I should know better than to blog about anything to do with politics, but I just cannot help it. Two things hit my radar screen recently that prompt this irrational, and probably ill-advised outburst.
I have always struggled with the concept and the reality of labor unions. When I was in high school I worked in a supermarket and was a member in good standing of the Retail Clerks Union International. I did not like being a member of the union and would have declined membership if it had not been so soundly “encouraged” by my fellow employees and even my manager. There was a good amount of pride in being 100 percent.
The union did give me 15 cents an hour better wages than the guys who worked down the strip center from me at the non-union Winn Dixie, so there was a benefit, even to a part-time kid. When I completed my training for a tour in the Florida Air National Guard I returned to the store and soon became “management.” I had to work a lot of hours but paid no more union dues.
At that time there was another union operating in the stores, the Amalgamated Meat Cutters. All things considered, it was not difficult managing with the two unions but the meat cutters’ rules could be pretty onerous. If I got caught rearranging steaks in a refrigerated display, I could expect a visit from the meat union’s agent. He usually came with two of his, let’s just say, “large” associates. I stupidly refused to ever be intimidated by them (chalk that up to my youth and inexperience).
Nearly a decade after I left the retail business for the good life in roofing, the two unions merged to form United Food and Commercial Workers. The concept of a labor union seems fair enough. It is easy to understand why hundreds, even thousands of workers need to band together to ensure decent pay and safe working conditions. It is logical that a company would do well operating in an environment where the expectations of its workforce were crystal clear and they do not have to negotiate with each individual. Unions, I have always thought, should provide training and other support that companies often cannot or will not provide.

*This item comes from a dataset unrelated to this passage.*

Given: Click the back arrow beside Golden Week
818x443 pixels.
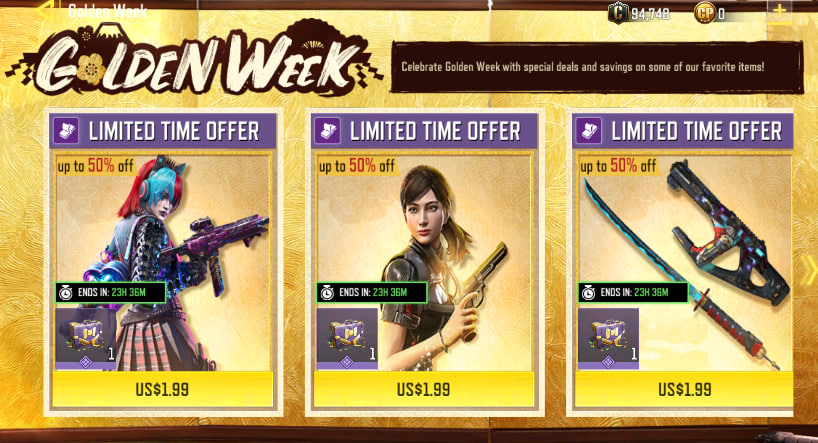Looking at the screenshot, I should point(46,10).
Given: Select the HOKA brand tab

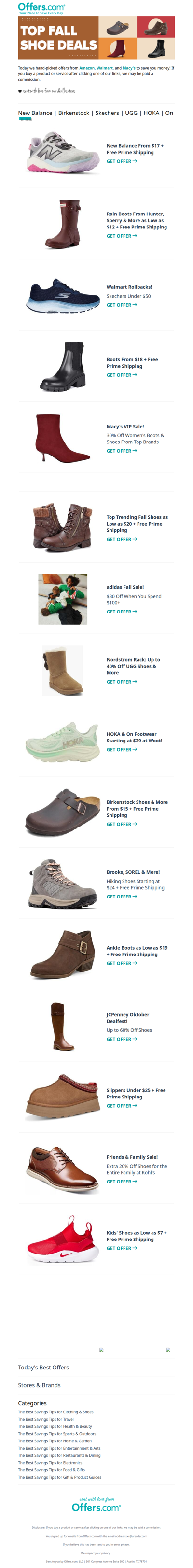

In other words, in my perfect unionized workplace, the workers are compensated and otherwise treated fairly and the company looks to the union to bring in great workers and help keep them trained and happy with their work. This should provide a productive and competitive workplace. OK, so it has not always been a marriage made in heaven, but the concept is not all that bad.
What bothers me about unions (at least my perception of them) is their attitude. Their several pushes at the federal level are all aimed at forcing their will on both business and their workers. That seems like a bully’s response to the problem of shrinking membership rolls. Their stock is way down from the glory days and is poised to retract even further. Just to be fair, firms that contract with labor unions have not always been squeaky clean in their dealings with their unions and fight nearly any governmental initiative that would favor unions.
Recently a couple of municipalities in California rolled back pension benefits for their employees. Around the same time the governor of Wisconsin survived a recall vote that was staged primarily by public employee (and other) unions. I think it is about time there was a little pushback. Maybe backlash is the better word, but it appears that folks are upset at the entitlement mentality of public servants and their unions. The rest of us are all out here working our you-know-what’s off and many of us have taken pay cuts and lots of folks have no work at all, but we are expected to keep paying our (public) employees as if nothing is amiss.
I think unions would be just fine if they would return to their roots. They simply must change if they are going to survive. The notion that firms they deal with can realistically provide “job security” as part of their contract is nonsense. How can they guaranty any particular level of business over broad periods of time? Likewise, firms that negotiate with unions who have been willing to sign suicide pacts promising benefits for life need to wake up. That includes the federal, state, and municipal governments (the nation’s largest employer).